◆ Short problem
Quote the rows below from the line containing "You are a computer-use" through the line containing "coord(409,53)", both lines included, word for word, and leave out the pictures.

Records excerpted from a collection
- - - -

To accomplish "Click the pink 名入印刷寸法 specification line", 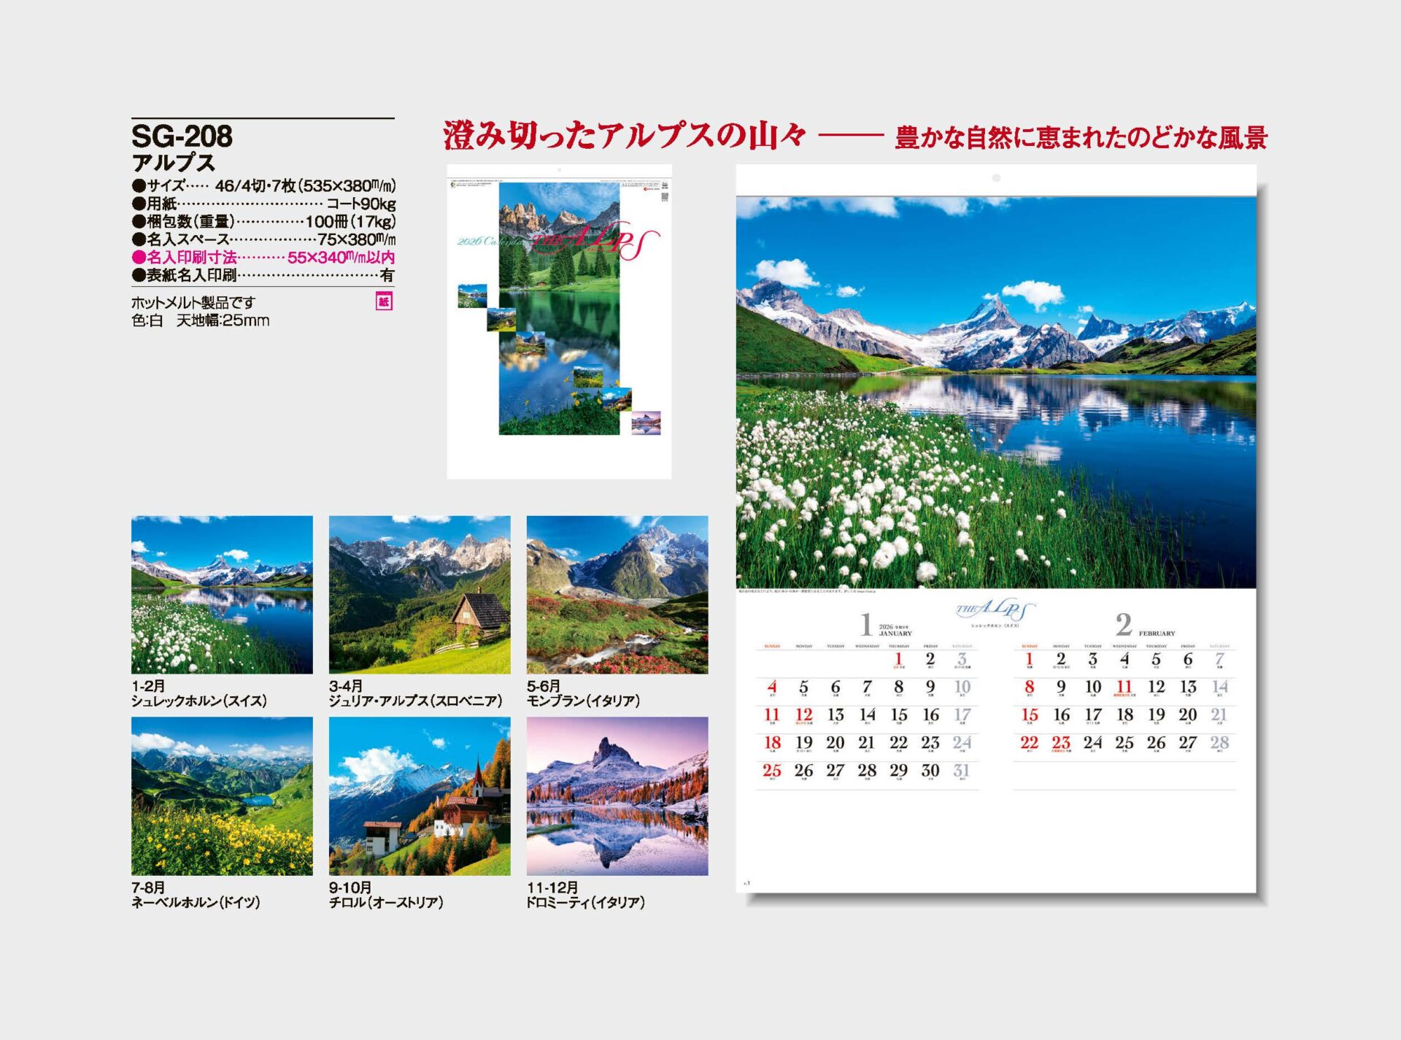I will [263, 258].
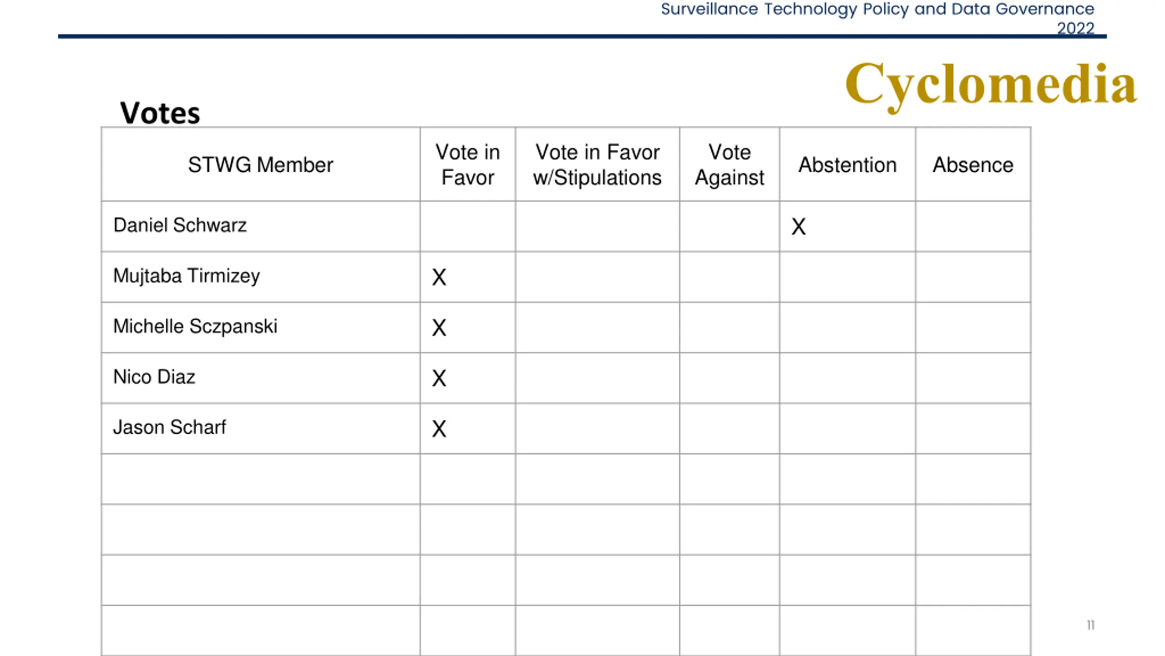Viewport: 1165px width, 656px height.
Task: Click the Michelle Sczpanski name cell
Action: point(195,327)
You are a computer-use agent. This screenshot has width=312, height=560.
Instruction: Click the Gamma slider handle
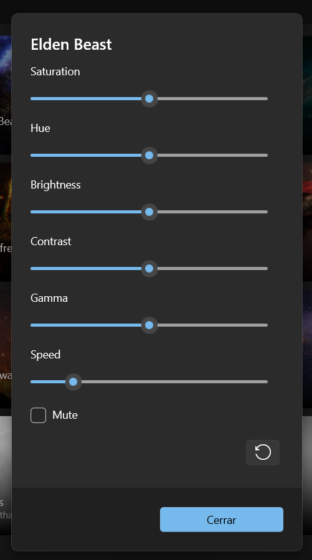[x=149, y=325]
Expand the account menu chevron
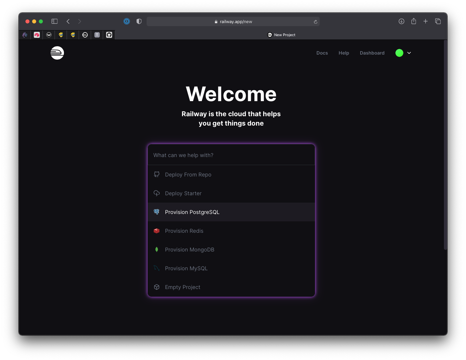 coord(409,53)
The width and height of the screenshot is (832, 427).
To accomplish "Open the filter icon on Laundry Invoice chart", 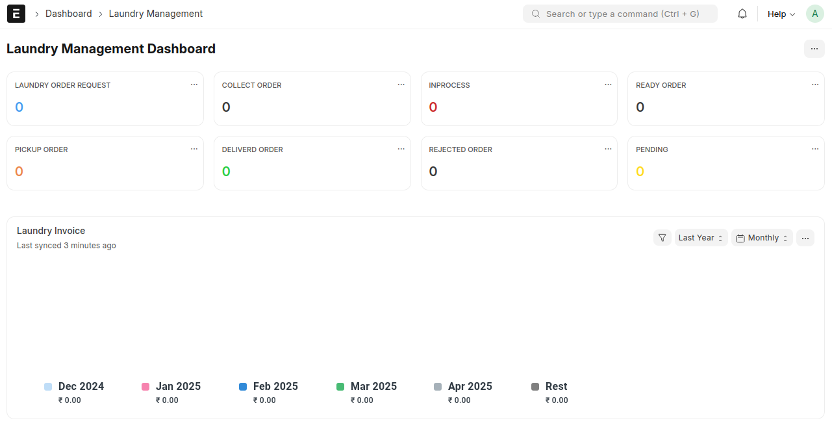I will pos(662,237).
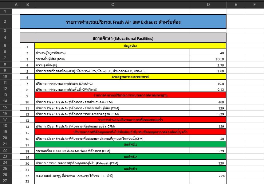Select column D header
Screen dimensions: 264x184
(208, 4)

- - - -

◆ Finished answer
You are a computer-use agent. This screenshot has width=312, height=560.
Instruction: Click the Gamma slider handle
[x=149, y=325]
Expand the account menu chevron
 coord(409,53)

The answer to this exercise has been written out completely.